Turkey’s Ministry of Culture and Tourism has refused to register a short film for an upcoming film festival in İstanbul due to scenes that are critical of an executive presidency.
In a written statement on Thursday, Kaan Arıcı and İsmet Kurtuluş, directors of the short film “The Last Schnitzel,” announced that the ministry demanded they cut some scenes from the film in order to process an application for registration in the 16th !f İstanbul Independent Film Festival.
Underlining that they are not going to make the changes demanded by the Ministry of Culture and Tourism, the directors said, “The film in which Haluk Bilginer and Serkan Keskin have the leading roles will not be showcased at the İstanbul Independent Film Festival and probably not at other film festivals, either.”

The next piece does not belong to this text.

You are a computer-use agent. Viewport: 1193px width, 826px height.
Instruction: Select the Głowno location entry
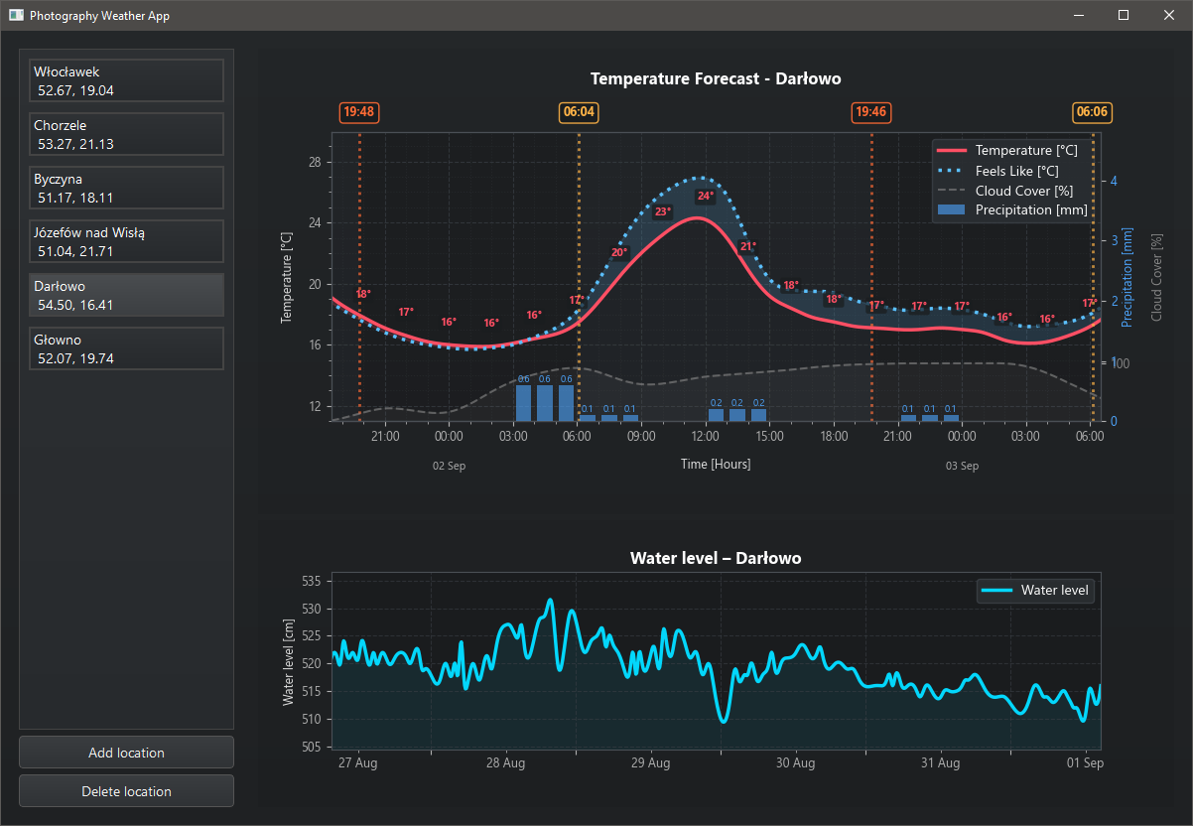click(x=126, y=348)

Zafer Ayden, president of Turkey’s Union of Cinema workers (Sine-Sen), said “The Last Schnitzel” short film was censored by the Ministry of Culture and Tourism for including comments on an executive presidency.

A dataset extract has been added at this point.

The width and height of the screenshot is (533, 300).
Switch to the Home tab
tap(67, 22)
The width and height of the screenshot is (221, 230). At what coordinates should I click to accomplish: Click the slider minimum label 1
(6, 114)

“This is part of and an expansion of censorship in Turkey. They [government] aim to ban everything that is critical of and not similar to their ideologies,” he said in a statement to Turkish media.
In a statement on Thursday, the !f İstanbul Independent Film Festival organizing committee said they were sorry to see the statement of “The Last Schnitzel” directors saying the film will not be showcased at the festival but added that only films that are registered with the ministry can participate in the festival.

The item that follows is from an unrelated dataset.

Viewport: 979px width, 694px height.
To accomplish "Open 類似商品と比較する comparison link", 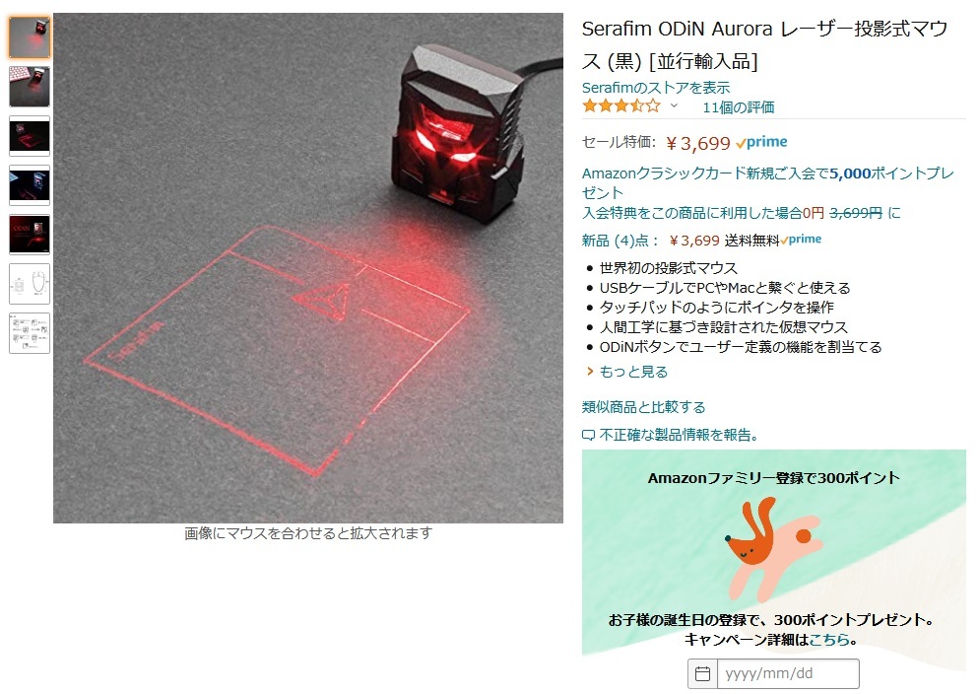I will coord(644,407).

The 16th !f İstanbul Independent Film Festival will be held between Feb. 18-28 in İstanbul and March 3-6 in Ankara and İzmir.
Turkey will hold a referendum on April 16 on a constitutional reform package that will bring an executive presidency to Turkey.
The ruling Justice and Development Party (AKP), backed by Nationalist Movement Party (MHP), pushed through the legislation that President Recep Tayyip Erdoğan says will bring the strong leadership needed to prevent a return of the fragile coalition governments of the past.
Meanwhile, government critics and main opposition Republican People’s Party (CHP) strongly opposes the reform package claiming it will bring Turkey into one man regime.